Editing Threaded code (section)

==Threading models==
Practically all executable threaded code uses one or another of these methods for invoking subroutines (each method is called a "threading model").

===Direct threading===
Addresses in the thread are the addresses of machine language. This form is simple, but may have overheads because the thread consists only of machine addresses, so all further parameters must be loaded indirectly from memory. Some Forth systems produce direct-threaded code. On many machines direct-threading is faster than subroutine threading (see reference below).

An example of a [[stack machine]] might execute the sequence "push A, push B, add". That might be translated to the following thread and routines, where <code>ip</code> is initialized to the address labeled <code>thread</code> (i.e., the address where <code>&pushA</code> is stored).

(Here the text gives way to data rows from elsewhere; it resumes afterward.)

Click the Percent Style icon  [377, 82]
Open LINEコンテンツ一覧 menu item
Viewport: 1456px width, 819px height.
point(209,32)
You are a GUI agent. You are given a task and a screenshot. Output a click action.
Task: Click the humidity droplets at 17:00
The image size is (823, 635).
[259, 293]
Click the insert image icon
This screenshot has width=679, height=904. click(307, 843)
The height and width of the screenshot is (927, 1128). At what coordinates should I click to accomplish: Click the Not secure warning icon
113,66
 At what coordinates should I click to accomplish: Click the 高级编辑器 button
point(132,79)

<syntaxhighlight lang="c">
#define PUSH(x) (*sp++ = (x))
#define POP() (*--sp)
start:
  ip = &thread  // ip points to &pushA (which points to the first instruction of pushA)
  jump *ip++  // send control to first instruction of pushA and advance ip to &pushB
thread:
  &pushA
  &pushB
  &add
  ...
pushA:
  PUSH(A)
  jump *ip++ // send control where ip says to (i.e. to pushB) and advance ip
pushB:
  PUSH(B)
  jump *ip++
add:
  result = POP() + POP()
  PUSH(result)
  jump *ip++
</syntaxhighlight>

Alternatively, operands may be included in the thread. This can remove some indirection needed above, but makes the thread larger:

<syntaxhighlight lang="c">
#define PUSH(x) (*sp++ = (x))
#define POP() (*--sp)
start:
  ip = &thread
  jump *ip++
thread:
  &push
  &A  // address where A is stored, not literal A
  &push
  &B
  &add
  ...
push:
  variable_address = *ip++ // must move ip past operand address, since it is not a subroutine address
  PUSH(*variable_address) // Read value from variable and push on stack
  jump *ip++
add:
  result = POP() + POP()
  PUSH(result)
  jump *ip++
</syntaxhighlight>

===Indirect threading===
Indirect threading uses pointers to locations that in turn point to machine code. The indirect pointer may be followed by operands which are stored in the indirect "block" rather than storing them repeatedly in the thread. Thus, indirect code is often more compact than direct-threaded code.  The indirection typically makes it slower, though usually still faster than bytecode interpreters. Where the handler operands include both values and types, the space savings over direct-threaded code may be significant. Older FORTH systems typically produce indirect-threaded code.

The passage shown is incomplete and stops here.